Alex Cuba has always used music as his own personal elixir. The benefits he receives from performing, audiences also receive. It's the main reason he wanted to call his latest album Healer.
Most musicians pick a top song from a new package of tunes and that's the name of the whole disc, but for Cuba, he was making a much larger personal statement.
"I actually can't believe I've never called an album Healer before. Music has always meant so much to me, it is my healer, I have always used it like a medicine for everything that comes to you from life," said the Smithers-based but Cuban-born pop star.
Each of his previous albums has attained new levels of success. His first one, a duo project with his brother Adonis Puentes, won a Juno Award. After that came Humo De Tabaco, Agua Del Pozo, the eponymous Alex Cuba, then Ruido En El Sistema (Static In The System). Each one raised his own production and composition standards, and reached bigger audiences than the last.

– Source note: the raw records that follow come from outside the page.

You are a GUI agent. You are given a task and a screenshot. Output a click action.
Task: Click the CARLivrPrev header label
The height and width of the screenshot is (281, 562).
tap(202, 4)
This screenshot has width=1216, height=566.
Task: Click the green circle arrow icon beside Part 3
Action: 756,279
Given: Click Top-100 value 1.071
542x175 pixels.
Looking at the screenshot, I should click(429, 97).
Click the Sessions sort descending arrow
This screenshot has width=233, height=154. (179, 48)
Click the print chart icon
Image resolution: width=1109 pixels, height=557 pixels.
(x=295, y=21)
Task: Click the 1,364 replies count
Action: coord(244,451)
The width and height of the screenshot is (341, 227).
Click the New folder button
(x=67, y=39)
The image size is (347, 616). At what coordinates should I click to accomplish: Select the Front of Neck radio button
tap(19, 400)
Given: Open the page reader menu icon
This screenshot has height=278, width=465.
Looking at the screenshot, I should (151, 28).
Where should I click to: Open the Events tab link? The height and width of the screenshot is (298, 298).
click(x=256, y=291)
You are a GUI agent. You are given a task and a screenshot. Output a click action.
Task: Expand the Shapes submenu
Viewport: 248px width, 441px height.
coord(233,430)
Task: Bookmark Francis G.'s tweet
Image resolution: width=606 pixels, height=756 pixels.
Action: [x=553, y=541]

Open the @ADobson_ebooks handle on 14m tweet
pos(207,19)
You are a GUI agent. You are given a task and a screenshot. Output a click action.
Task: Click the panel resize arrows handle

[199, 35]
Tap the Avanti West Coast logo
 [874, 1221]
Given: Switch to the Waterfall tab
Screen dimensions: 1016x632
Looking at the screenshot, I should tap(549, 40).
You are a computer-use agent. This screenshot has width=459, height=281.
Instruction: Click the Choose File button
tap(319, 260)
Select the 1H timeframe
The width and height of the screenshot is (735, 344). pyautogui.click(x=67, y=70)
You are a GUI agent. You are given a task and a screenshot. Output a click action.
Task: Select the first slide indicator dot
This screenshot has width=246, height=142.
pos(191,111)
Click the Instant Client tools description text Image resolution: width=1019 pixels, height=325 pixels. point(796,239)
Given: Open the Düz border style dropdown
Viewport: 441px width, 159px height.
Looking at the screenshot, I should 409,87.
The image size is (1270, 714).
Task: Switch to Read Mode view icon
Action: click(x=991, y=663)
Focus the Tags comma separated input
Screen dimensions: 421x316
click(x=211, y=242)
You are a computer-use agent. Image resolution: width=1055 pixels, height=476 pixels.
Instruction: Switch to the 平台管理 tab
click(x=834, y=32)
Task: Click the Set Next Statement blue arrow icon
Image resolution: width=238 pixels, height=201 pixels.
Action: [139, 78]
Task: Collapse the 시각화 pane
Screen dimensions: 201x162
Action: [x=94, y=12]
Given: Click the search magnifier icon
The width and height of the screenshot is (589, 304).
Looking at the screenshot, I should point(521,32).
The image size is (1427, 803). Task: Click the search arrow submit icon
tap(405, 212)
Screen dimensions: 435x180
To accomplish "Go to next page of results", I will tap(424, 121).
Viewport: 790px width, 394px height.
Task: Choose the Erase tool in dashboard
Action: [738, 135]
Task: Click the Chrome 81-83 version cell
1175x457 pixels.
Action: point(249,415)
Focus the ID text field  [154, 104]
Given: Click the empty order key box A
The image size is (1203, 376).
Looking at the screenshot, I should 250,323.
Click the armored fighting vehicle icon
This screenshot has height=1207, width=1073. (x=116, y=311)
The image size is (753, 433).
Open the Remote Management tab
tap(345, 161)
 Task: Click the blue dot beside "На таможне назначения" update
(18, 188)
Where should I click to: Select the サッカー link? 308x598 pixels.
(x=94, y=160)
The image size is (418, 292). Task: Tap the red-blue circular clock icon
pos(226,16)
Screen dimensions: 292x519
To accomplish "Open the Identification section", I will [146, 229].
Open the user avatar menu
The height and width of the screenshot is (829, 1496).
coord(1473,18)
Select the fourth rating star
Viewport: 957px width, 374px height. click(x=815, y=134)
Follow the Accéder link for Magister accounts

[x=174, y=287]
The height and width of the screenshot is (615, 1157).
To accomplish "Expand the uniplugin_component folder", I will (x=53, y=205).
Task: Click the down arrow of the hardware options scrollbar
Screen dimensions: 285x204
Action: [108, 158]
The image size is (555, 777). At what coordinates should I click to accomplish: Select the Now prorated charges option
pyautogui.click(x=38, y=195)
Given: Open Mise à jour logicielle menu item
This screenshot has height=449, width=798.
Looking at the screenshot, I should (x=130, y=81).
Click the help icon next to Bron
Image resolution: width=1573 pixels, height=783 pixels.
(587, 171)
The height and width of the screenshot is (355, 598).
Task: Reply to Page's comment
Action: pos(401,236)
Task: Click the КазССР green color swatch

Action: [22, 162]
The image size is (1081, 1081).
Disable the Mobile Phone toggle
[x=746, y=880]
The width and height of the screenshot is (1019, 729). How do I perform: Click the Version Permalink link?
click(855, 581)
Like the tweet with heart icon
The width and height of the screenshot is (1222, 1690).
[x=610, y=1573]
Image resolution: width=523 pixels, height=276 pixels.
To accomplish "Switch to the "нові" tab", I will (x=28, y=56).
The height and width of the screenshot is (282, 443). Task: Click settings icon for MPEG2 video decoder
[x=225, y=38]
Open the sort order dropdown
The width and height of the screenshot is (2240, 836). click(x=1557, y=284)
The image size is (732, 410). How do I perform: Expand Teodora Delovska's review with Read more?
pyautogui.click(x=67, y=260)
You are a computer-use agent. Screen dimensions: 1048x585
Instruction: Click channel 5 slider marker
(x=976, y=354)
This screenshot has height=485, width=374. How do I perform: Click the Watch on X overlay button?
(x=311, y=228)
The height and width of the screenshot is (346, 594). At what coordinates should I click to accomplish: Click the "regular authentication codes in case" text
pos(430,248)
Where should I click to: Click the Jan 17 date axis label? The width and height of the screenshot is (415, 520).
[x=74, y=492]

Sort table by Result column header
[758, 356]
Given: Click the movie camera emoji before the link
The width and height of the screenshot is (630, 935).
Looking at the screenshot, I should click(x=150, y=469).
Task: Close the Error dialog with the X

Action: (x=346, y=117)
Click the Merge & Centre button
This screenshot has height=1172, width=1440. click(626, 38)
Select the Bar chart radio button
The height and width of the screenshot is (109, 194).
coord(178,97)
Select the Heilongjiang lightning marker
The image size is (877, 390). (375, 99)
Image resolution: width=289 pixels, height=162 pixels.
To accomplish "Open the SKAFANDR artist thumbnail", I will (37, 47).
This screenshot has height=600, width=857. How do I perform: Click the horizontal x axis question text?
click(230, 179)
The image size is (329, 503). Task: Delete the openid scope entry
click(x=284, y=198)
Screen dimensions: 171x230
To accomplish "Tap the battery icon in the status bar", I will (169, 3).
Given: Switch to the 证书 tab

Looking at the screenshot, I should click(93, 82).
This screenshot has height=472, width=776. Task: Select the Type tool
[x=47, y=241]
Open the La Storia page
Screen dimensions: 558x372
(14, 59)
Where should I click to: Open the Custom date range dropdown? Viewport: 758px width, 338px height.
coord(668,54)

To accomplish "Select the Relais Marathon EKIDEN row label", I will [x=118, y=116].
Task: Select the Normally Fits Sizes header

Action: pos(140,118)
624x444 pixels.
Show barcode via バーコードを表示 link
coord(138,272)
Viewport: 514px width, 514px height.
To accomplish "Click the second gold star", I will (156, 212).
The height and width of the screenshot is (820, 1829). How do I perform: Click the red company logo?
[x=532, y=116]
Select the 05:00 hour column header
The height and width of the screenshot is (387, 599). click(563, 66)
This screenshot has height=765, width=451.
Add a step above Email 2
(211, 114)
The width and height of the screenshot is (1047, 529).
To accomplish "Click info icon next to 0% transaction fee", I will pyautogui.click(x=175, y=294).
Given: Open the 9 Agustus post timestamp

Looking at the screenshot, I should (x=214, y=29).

That was evidenced by his wins of the Latin Grammy Award (three nominations, two wins, since 2010) and then a nomination for the main Grammy Award itself, the most prestigious music trophy in the world.
It makes one wonder how the new album will do, considering it is even better, sonically speaking, than the last one. It involves some of the many big names he has earned the friendship of over the years. And his grasp of the Western Anglo mentality also shows up on Healer like never before, without shedding his definitive Cuban sound.
He applauds North American audiences for embracing the Cuban music scene as warmly as they have, but he warns people to look beyond the forefront act that broke those doors open, the Buena Vista Social Club. That group was great, he said, but it only reflects a particular snapshot in Cuban music's time.
"I went to see them when they performed in Vancouver, and I admit, I was very emotional to watch them," he said. But this band of elder statesmen has been built upon by many modern artists that drive the Cuban music scene these days. Although he doesn't consider himself one of those, directly, he does hope fans of his might do some looking into Cuba's rich new music industry.
He describes himself, though, as a Cuban who is too influenced by Canadian and American music to be looked upon as a pure example of his home country. Healer has tracks that retain the Cuban vibe, no doubt, but show flashes of alternative folk, mainstream pop, and even some tints of country.
His duets, as well, give off an ever more confident grasp of his adopted country's influences. One of Healer's tracks is a brotherly tune with consummate Canadian niceguy David Myles, and another is a lip-smacking good song with jazzy Alejandra Ribera in a vocal tango on which he sings in English (a rarity for him).
"It is difficult, to try to make two different languages into one sound, but it has come together really nicely, and I think it will be seen as something fresh from me," he said.
He once again works a song with Ron Sexsmith, with whom he duetted three albums ago to great effect. There's also a swaggery danceable duet with Kuba Oms (frontman for electronica band Velvet) and with American buzz-rocker Anya Marina.
As a performer, he has been able to meet many of the world's top-shelf musicians and work with them, but he has also made inroads as a composer. Seventy per cent of Healer's songs were co-written with others who have been lining up to work with him.
"About twice or three times a year I take a trip to major centres in the U.S. to write songs with other musicians (he has a Universal Music songwriting deal to invent material for use by other artists) so I put forward my melodies in these sessions and I started realizing these ones on Healer were actually songs for me," he said. "Without realizing that I was writing for myself, I came up with a whole album. That's how it all came together. Sometimes you just need to share, get inspiration from other places in the world."
He certainly found inspiration in Prince George. His headliner spot on the Canada Winter Games music festival mainstage was a game-changer for him and perhaps for a national audience of new fans. Cuba's concert was a wildcard in the mix of Alan Doyle and Tim Hicks and Dear Rouge , names that you hear frequently on the radio and come up in water cooler conversation. Cuba has no radio hit, does not sing in English, comes from Smithers, not Montreal or Vancouver, and was performing midweek on the first week of the Games extravaganza. It could have been the one night most fans decided to take a breather from standing outside in the winter but it was a hit before a host of fans jammed into a packed Canada Games Plaza.
He walked off stage that night and within 48 hours had booked a concert at Art Space because he couldn't wait to get back to this city for more of this exchange he has going on.
Tickets are on sale now at Books and Company for that April 1 concert. Tickets were selling so fast there was talk of adding a second concert, so fans should move fast to get in the door.